Ketamine’s effect on inflammation and kynurenine pathway in depression: A systematic review

• Published in: Journal of psychopharmacology (Oxford) Vol. 35; no. 8; pp. 934 - 945
• Main Authors: Kopra, Emma, Mondelli, Valeria, Pariante, Carmine, Nikkheslat, Naghmeh
• Format: Journal Article
• Language: English
• Published: London, England SAGE Publications 01.08.2021
• Subjects: Animals; Anti-Inflammatory Agents - pharmacology; Antidepressive Agents - pharmacology; Bipolar Disorder - drug therapy; Cytokines - metabolism; Depressive Disorder, Major - drug therapy; Depressive Disorder, Major - physiopathology; Humans; Inflammation - drug therapy; Inflammation - pathology; Ketamine - pharmacology; Kynurenine - metabolism; Tryptophan - metabolism; cytokine; kynurenine; Ketamine; depression; inflammation
• ISSN: 0269-8811; 1461-7285
• DOI: 10.1177/02698811211026426

Background: Ketamine is a novel rapid-acting antidepressant with high efficacy in treatment-resistant patients.

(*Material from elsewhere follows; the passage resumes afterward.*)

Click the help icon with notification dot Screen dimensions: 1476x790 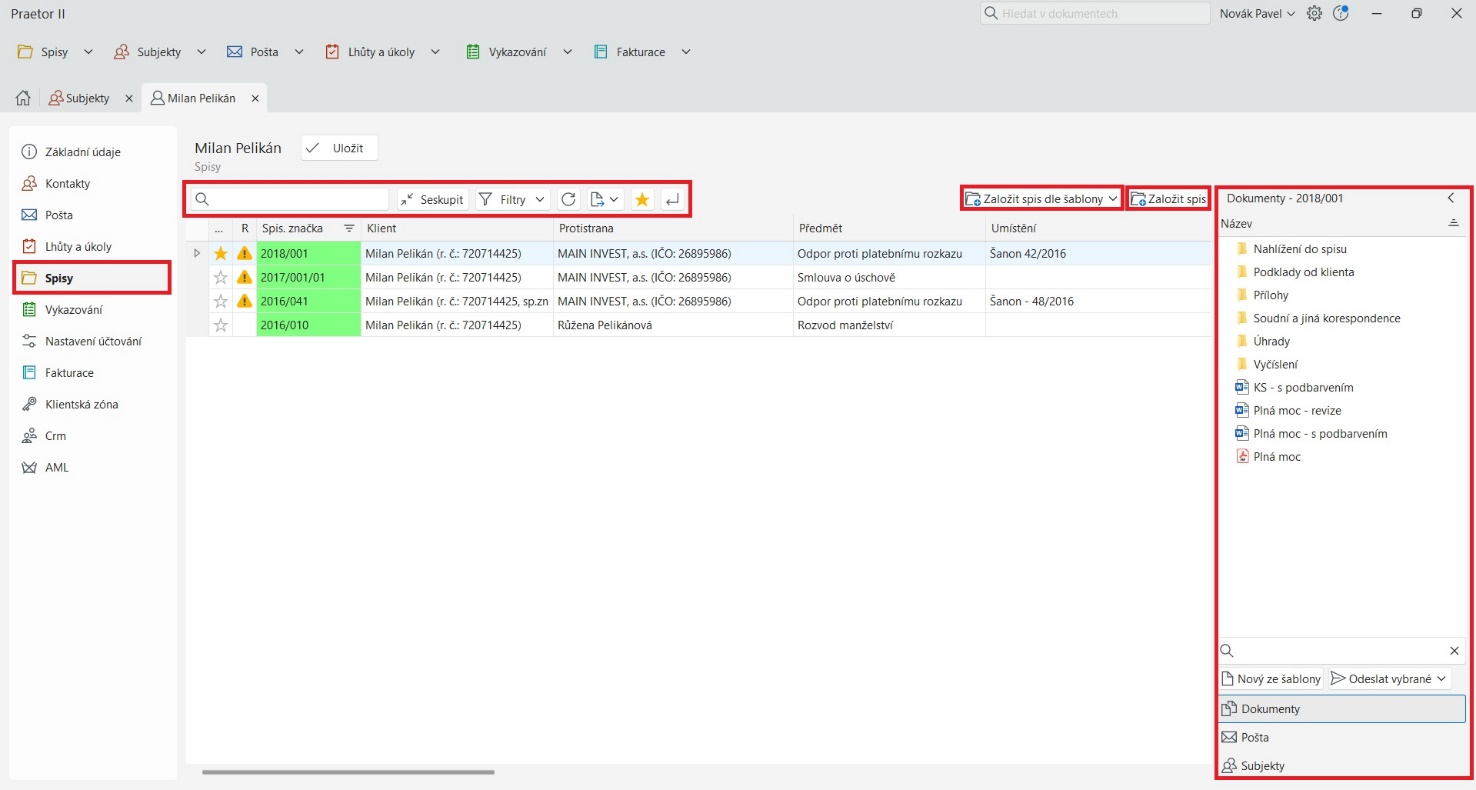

Its exact therapeutic mechanisms of action are unclear; however, in recent years its anti-inflammatory properties and subsequent downstream effects on tryptophan (TRP) metabolism have sparked research interest. Aim: This systematic review examined the effect of ketamine on inflammatory markers and TRP–kynurenine (KYN) pathway metabolites in patients with unipolar and bipolar depression and in animal models of depression. Methods: MEDLINE, Embase, and PsycINFO databases were searched on October 2020 (1806 to 2020). Results: Out of 807 initial results, nine human studies and 22 animal studies on rodents met the inclusion criteria. Rodent studies provided strong support for ketamine-induced decreases in pro-inflammatory cytokines, namely in interleukin (IL)-1β, IL-6, and tumor necrosis factor (TNF)-α and indicated anti-inflammatory effects on TRP metabolism, including decreases in the enzyme indoleamine 2,3-dioxygenase (IDO). Clinical evidence was less robust with high heterogeneity between sample characteristics, but most experiments demonstrated decreases in peripheral inflammation including in IL-1β, IL-6, and TNF-α. Preliminary support was also found for reduced activation of the neurotoxic arm of the KYN pathway. Conclusion: Ketamine appears to induce anti-inflammatory effects in at least a proportion of depressed patients. Suggestions for future research include investigation of markers in the central nervous system and examination of clinical relevance of inflammatory changes.